**Prompt:**
Whenever the string "height" turns up in a line below, that line should be copied.

──────── Information given ────────

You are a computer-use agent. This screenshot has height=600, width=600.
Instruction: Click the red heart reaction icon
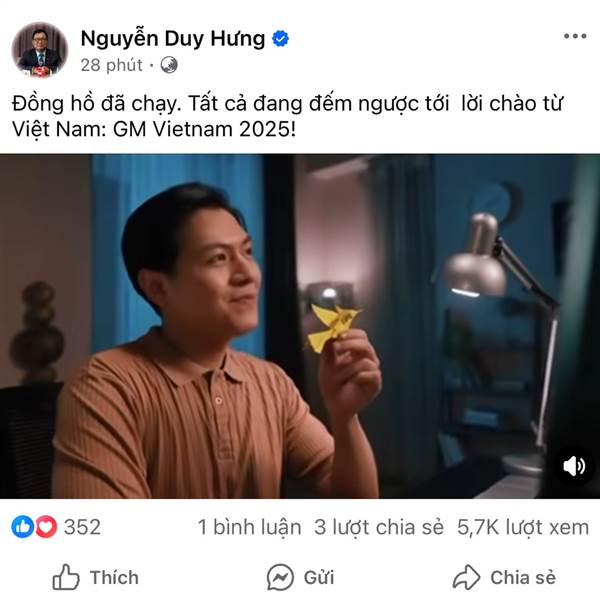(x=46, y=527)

────────
──────── Information given ────────

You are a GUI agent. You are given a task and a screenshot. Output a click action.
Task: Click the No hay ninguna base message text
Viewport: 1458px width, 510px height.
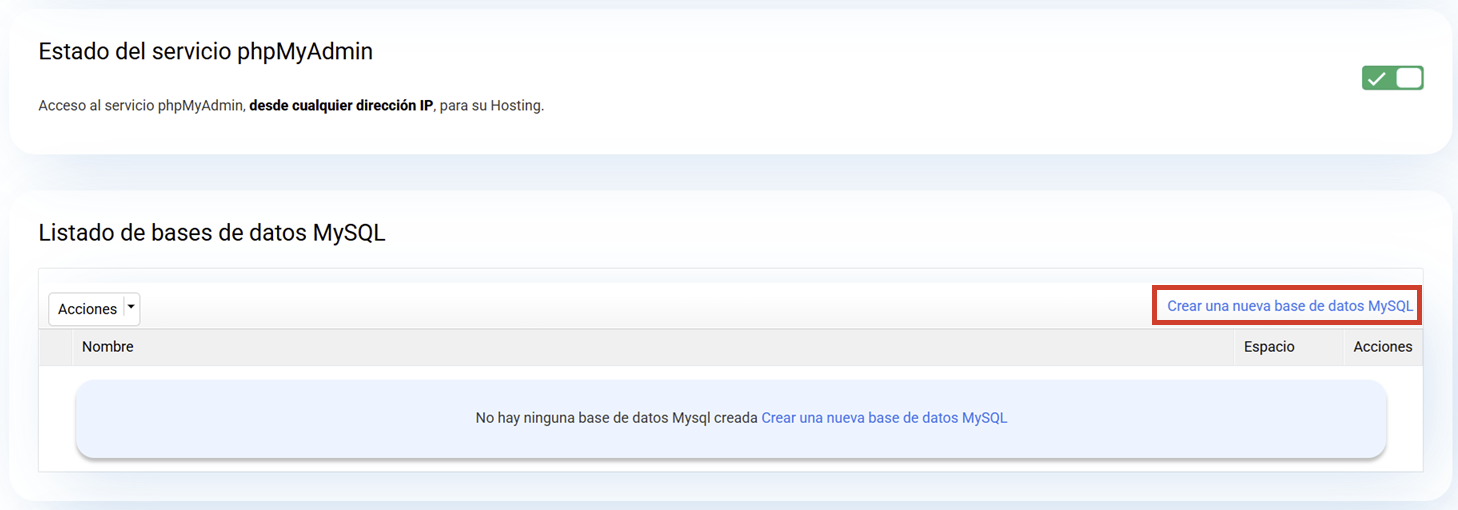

────────

**Expected answer:**
You are a computer-use agent. This screenshot has height=600, width=600.
Viewport: 1458px width, 510px height.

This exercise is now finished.